Monday, August 20, 2007

AND THIS I KNOW, HIS TEETH AS WHITE AS SNOW: I've said before that I'm just lukewarm on Big Love, a show that often seems a bit bland and inconsequential to me, with all of the exciting stuff just pasted on. I'm not admitting I'm wrong, but I wanted to show a little appreciation for the turn the show has taken.

To recap, Season 1 seemed to me to be a cheerfully nonjudgmental view of polygamy. In that season's guns-don't-kill-people-do thesis, there were good (righteous, well-intentioned, spiritual, normal) polygamists and bad (self-righteous, venal, incestuous, creepy) polygamists, and the only things they had in common were plural marriage and the need for a buffer against legitimate society. For the Henricksons, plural marriage wasn't so different from regular marriage. As a result, three of our heroes were saintly and well-adjusted, and the other's problems seemed to stem more from her relationship with the bad polygamist camp than from her current polygamy.

If Season 1 was about how plural marriage could be normal within a family of normal people, Season 2 is about how very hard that can be, particularly when the people aren't as normal as they first seemed. Season 1's most nominally mature Henricksens -- Bill and Barb -- have both revealed themselves as self-absorbed, self-aggrandizing, and manipulative (the musical pun in the post title is apt -- this season Bill literally bares his teeth quite a bit, in both aggression and in grimacing pain).
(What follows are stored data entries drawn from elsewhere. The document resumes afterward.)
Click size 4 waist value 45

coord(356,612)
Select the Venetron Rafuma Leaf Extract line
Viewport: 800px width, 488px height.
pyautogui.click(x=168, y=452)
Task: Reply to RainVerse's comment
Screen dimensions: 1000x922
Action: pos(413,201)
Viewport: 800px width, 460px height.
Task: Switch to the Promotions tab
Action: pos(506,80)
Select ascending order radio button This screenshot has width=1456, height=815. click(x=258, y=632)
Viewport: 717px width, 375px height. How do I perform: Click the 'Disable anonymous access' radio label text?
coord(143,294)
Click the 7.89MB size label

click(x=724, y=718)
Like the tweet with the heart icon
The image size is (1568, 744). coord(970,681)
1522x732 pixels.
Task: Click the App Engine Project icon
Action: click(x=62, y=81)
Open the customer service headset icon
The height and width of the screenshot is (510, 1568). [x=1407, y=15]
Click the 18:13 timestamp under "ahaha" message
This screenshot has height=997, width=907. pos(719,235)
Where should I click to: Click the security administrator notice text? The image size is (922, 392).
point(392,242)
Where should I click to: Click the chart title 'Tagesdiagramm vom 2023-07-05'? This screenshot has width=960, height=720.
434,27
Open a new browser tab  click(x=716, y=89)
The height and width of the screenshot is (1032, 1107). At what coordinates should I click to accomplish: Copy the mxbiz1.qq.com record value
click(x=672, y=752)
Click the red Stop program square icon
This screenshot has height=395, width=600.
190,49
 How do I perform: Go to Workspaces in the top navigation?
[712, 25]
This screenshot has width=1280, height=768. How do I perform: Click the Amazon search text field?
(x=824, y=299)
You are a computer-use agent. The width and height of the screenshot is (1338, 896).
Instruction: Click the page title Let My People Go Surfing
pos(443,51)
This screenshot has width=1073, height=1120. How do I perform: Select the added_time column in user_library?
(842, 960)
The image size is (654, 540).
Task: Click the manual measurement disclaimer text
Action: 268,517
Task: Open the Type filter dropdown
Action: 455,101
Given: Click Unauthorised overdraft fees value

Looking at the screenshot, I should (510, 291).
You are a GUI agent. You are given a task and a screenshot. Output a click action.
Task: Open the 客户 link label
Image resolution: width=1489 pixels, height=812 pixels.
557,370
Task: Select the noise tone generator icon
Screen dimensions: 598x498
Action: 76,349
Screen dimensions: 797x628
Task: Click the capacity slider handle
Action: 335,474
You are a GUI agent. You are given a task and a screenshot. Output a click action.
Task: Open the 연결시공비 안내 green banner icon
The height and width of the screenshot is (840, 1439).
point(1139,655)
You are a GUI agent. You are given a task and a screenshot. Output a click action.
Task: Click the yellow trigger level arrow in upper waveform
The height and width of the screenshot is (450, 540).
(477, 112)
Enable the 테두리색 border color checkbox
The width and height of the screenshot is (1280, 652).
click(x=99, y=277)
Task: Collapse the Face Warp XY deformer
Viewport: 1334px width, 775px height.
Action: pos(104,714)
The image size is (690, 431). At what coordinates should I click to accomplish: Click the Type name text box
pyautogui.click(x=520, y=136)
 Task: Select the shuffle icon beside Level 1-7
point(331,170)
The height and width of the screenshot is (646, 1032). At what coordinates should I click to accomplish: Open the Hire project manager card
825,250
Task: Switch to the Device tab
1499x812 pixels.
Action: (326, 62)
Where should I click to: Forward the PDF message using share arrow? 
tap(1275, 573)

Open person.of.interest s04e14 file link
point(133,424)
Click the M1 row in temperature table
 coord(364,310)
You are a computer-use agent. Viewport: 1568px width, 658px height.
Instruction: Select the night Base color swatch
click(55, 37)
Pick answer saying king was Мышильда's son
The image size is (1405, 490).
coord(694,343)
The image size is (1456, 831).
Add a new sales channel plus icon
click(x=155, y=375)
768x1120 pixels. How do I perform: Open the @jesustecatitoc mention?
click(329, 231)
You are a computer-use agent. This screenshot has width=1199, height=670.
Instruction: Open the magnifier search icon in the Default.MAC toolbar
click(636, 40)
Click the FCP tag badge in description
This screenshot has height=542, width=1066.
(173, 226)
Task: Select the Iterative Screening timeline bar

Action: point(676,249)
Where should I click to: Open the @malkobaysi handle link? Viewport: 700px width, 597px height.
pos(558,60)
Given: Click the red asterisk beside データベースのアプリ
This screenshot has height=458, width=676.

Nikki continues to have hysteria and impulse-control problems, and Margene and the eldest kids are struggling to reconcile polygamy with their interactions with the rest of the world (excellent work by Amanda Seyfried this week, as Sarah lets Bill know how little he understands his relationship with his family). And everybody seems at wit's end with Bill's autocratic caprice. It's been a pretty subtle and satisfying unraveling of Season 1's hard work.